**GOAL**
Can you reproduce everything from the line containing "You are a GUI" down to the end of the material, swapping "dropdown" for "drop-down list" and keeping all else unchanged?

Rows on where targets show up
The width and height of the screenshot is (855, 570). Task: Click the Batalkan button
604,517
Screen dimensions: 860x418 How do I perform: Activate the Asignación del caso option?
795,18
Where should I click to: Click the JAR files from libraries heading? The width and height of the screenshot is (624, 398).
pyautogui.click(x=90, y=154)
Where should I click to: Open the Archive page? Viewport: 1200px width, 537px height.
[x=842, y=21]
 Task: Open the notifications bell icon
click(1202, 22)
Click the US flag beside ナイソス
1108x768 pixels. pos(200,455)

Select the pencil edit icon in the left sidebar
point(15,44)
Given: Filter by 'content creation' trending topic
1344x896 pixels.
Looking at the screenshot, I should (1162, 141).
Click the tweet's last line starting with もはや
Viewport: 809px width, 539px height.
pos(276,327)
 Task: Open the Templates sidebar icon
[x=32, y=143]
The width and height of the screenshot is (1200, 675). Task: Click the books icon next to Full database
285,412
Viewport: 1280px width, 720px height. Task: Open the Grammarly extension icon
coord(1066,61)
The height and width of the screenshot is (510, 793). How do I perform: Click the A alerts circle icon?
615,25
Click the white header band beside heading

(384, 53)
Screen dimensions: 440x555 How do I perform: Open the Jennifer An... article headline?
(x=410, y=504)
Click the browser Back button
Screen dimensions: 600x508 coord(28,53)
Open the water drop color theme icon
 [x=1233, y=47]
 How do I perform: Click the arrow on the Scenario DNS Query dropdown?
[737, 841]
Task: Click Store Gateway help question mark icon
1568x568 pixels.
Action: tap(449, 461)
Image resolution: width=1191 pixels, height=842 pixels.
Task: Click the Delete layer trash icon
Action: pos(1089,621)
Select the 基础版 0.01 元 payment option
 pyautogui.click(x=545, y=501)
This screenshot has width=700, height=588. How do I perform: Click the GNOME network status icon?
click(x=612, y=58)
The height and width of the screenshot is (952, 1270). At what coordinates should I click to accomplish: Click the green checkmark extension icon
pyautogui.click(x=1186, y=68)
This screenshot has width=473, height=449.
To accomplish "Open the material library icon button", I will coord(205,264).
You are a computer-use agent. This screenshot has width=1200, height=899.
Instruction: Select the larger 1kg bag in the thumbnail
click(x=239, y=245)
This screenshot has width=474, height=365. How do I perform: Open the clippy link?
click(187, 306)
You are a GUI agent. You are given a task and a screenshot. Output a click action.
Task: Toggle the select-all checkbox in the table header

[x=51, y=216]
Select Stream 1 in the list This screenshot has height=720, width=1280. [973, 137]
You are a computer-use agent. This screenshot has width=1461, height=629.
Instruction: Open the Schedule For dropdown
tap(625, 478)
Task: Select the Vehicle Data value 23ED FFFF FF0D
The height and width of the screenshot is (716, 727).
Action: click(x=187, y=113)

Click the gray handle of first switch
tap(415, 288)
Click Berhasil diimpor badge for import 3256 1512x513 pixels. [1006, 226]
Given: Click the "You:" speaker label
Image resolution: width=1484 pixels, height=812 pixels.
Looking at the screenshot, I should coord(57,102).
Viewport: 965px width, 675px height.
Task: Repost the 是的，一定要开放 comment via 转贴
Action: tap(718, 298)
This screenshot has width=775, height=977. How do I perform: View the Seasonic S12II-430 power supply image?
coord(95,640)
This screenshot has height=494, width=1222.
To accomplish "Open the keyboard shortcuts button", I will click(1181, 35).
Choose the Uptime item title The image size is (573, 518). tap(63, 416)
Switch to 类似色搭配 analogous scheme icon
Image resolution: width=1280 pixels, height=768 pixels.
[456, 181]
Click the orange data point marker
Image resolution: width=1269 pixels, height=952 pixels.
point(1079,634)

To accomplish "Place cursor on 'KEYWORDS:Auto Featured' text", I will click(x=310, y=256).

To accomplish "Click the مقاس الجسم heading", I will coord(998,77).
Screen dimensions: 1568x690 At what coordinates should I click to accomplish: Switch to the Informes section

**ANSWER TO THIS TASK**
You are a GUI agent. You are given a task and a screenshot. Output a click action.
Task: Toggle the select-all checkbox in the table header

[x=51, y=216]
Select Stream 1 in the list This screenshot has height=720, width=1280. [973, 137]
You are a computer-use agent. This screenshot has width=1461, height=629.
Instruction: Open the Schedule For drop-down list
tap(625, 478)
Task: Select the Vehicle Data value 23ED FFFF FF0D
The height and width of the screenshot is (716, 727).
Action: click(x=187, y=113)

Click the gray handle of first switch
tap(415, 288)
Click Berhasil diimpor badge for import 3256 1512x513 pixels. [1006, 226]
Given: Click the "You:" speaker label
Image resolution: width=1484 pixels, height=812 pixels.
Looking at the screenshot, I should coord(57,102).
Viewport: 965px width, 675px height.
Task: Repost the 是的，一定要开放 comment via 转贴
Action: tap(718, 298)
This screenshot has width=775, height=977. How do I perform: View the Seasonic S12II-430 power supply image?
coord(95,640)
This screenshot has height=494, width=1222.
To accomplish "Open the keyboard shortcuts button", I will click(1181, 35).
Choose the Uptime item title The image size is (573, 518). tap(63, 416)
Switch to 类似色搭配 analogous scheme icon
Image resolution: width=1280 pixels, height=768 pixels.
[456, 181]
Click the orange data point marker
Image resolution: width=1269 pixels, height=952 pixels.
point(1079,634)

To accomplish "Place cursor on 'KEYWORDS:Auto Featured' text", I will click(x=310, y=256).

To accomplish "Click the مقاس الجسم heading", I will coord(998,77).
Screen dimensions: 1568x690 At what coordinates should I click to accomplish: Switch to the Informes section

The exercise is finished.